芬太尼通过PI3K/AKT信号通路影响肺癌H1299细胞增殖与凋亡

Effects of fentanyl on proliferation and apoptosis of H1299 cells by modulating AKT activation

目的探讨芬太尼对人肺癌H1299细胞增殖、凋亡的影响。方法使用芬太尼(0.001、0.010、0.100、1.000μM)分别以12、24、48、72h对肺癌H1299细胞进行处理,通过CCK8法检测H1299细胞活力;DAPI核染色法检测细胞凋亡引起的核碎裂情况。Westernblotting检测凋亡相关蛋白Bcl-2和Bax的表达水平,Caspase-3活性检测试剂盒检测法检测H1299细胞Caspase-3的活性;Westernblotting检测p-AKT/AKT水平。结果芬太尼可以呈浓度、时间依赖抑制H1299细胞增殖能力。芬太尼(0.010、0.100、1.000μM)作用于人肺癌H1299细胞48h可显著促进其凋亡,差异有统计学意义(P<0.05)。同时,芬太尼(0.010、0.100、1.000μM)作用于人肺癌H1299细胞48h,可显著下调Bcl-2、上调Bax的表达水平,增加Caspase-3的活性,并且细胞的p-AKT/AKT水平显著降低。结论芬太尼可抑制人肺癌H1299细胞的增殖,促进人肺癌细胞的凋亡,其机制可能与抑制AKT的活化有关。
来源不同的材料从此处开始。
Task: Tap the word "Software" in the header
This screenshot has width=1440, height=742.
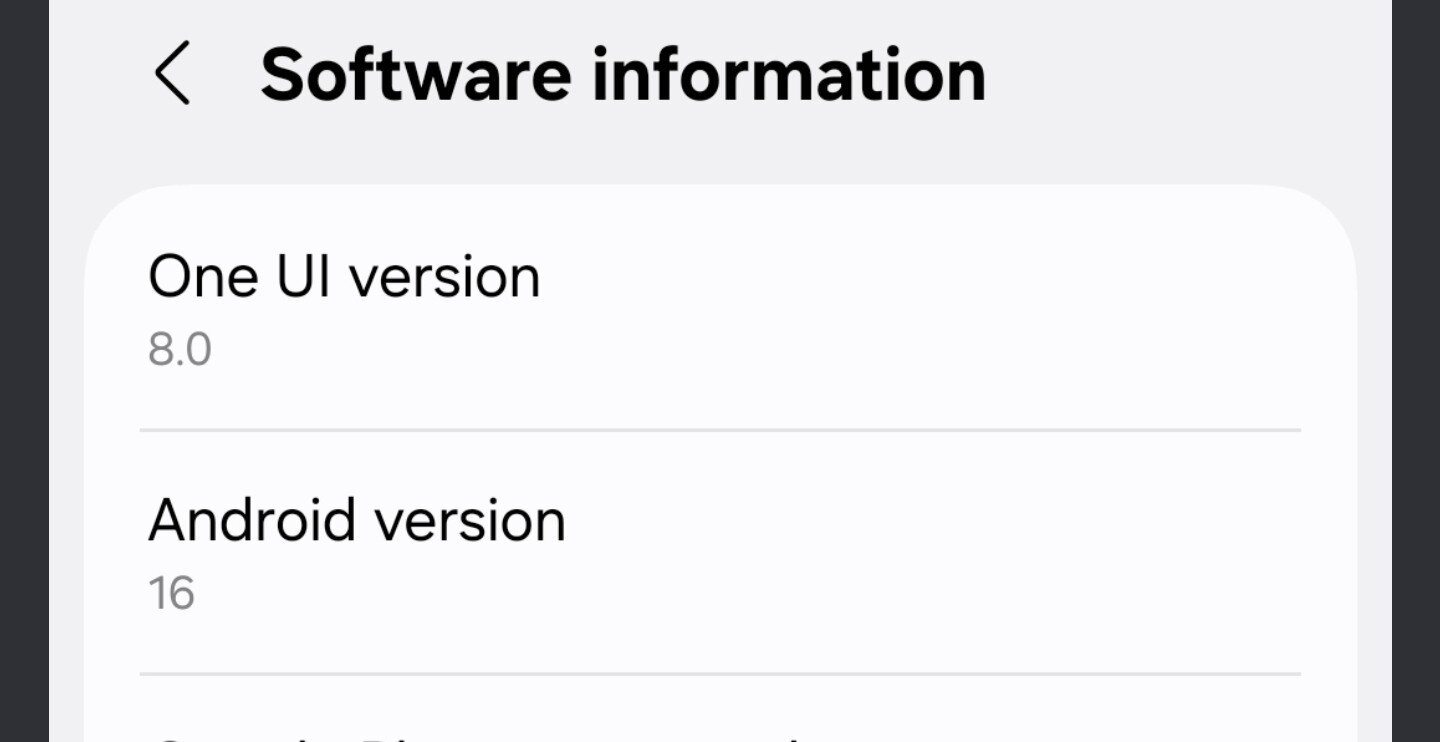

Objective To explored the effects of fentanyl on cell proliferation of H1299 cells. Methods After treating H1299 cells with different concentrations of fentanyl (0.001, 0.010, 0.100, 1.000 μM) for 12, 24, 48, 72 h, cell viability was detected by CCK-8 assay;the rate of cell apoptosis was determined by DAPI staining;the expression levels of Bax, Bcl-2, p-AKT and AKT protein were measured by Western blotting;Caspase-3 activity was determined by Caspase-3 activity assay kit. Results Compared with the control group, fentanyl obviously inhibited the viability of H1299 cells in a dose and time dependent way. Moreover, treatment with different concentrations of fentanyl(0.001, 0.010, 0.100, 1.000 μM) for 12, 24, 48, 72 h, the apoptosis rate of H1299 cells were significantly increased. The level of Bcl-2 protein reduced the level of Bax protein, and the activity of Caspase-3 in H1299 cells were increased after treatment with fentanyl (0.010, 0.100, 1.000 μM) for 48 h. Furthermore, fentanyl markedly inhibited p-AKT/AKT activity of H1299 cells. Conclusions Fentanyl can inhibit cell proliferation and promote cell apoptosis of human lung cancer, and its mechanism may be related to inhibition of AKT activation.